What good will any of our research be, way the fuck out here on Imari 625e, if they win? We’re not making weapons, or armor. We’re interns, mapping a banded iron formation so better scientists can use the data. So what. Finish packing, Murren. Go home. Join the fight.
But my socks are still on the clothesline.
And I can’t get them, because I’m suffocating.
I can hear my own heart as my chest tightens around it.
It’s so loud.
I have to get away from this suitcase, and the tablet next to me on the bed, with feeds full of monsters lurking just below the black screen. I have to get away from the bed that wouldn’t let me sleep, from this room, from the whole fucking greenstone layer it’s carved into.
The banded iron quarry is always empty this early. I’ll go down there.
#
Both of our worlds were born wet. Just warm enough for oceans, waves that could sparkle in the light of our suns. Water is a bond between two elements, hydrogen and oxygen. The bond is hard to break, but sunlight can do it if you have the right tool. It happened fast, on both of our worlds. As soon as there were seas, there was life, and life learns far quicker than stone.
The tool was photosynthesis. Our oceans and yours—once the same cold, interstellar dust—both learned how to wield it on their own. The minuscule life that did the work was different on each of our worlds, but the same thing happened: oxygen, free from its bonds, filled the sky.
#
Siddiq stumbles into me on his way out of the shower, long limbs flailing, shoulder-length black hair still wet and tucked behind both ears. His nineteen-year-old’s stubble is no closer to his aspirations of a beard than it was yesterday. “Whoa, Murren, you’re up early.”
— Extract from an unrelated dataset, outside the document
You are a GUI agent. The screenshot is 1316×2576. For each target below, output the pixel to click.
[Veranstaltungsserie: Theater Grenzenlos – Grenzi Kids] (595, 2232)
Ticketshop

I have to get out of this hallway. My entire chest cavity is collapsing in on itself. Can’t he see I’m dying?
“What’s wrong?” he asks.
I shake my head and shove past him.
“Hey, are you okay? What happened?”
I ignore him and keep walking. It’s not that I don’t . . . Yeah, it is. Nothing matters anymore, not him, not this internship, not the banded iron formation we came here to study, even though leaving it now will mean I never get the chance to do this kind of research again. I’ll get caught up in the recovery on Earth—or I’ll be one of the millions of names on a memorial somewhere. Or just a corpse, or ashes, if we lose.
Siddiq doesn’t understand. He’s not from Earth, it’s not his fight. He was born here, on Imari 625e, at the mining colony. Sometimes school groups show up and he knows the kids. I can’t explain it to him, the way it feels when the ruins are places you’ve been. When the fires are forests you’ve played in.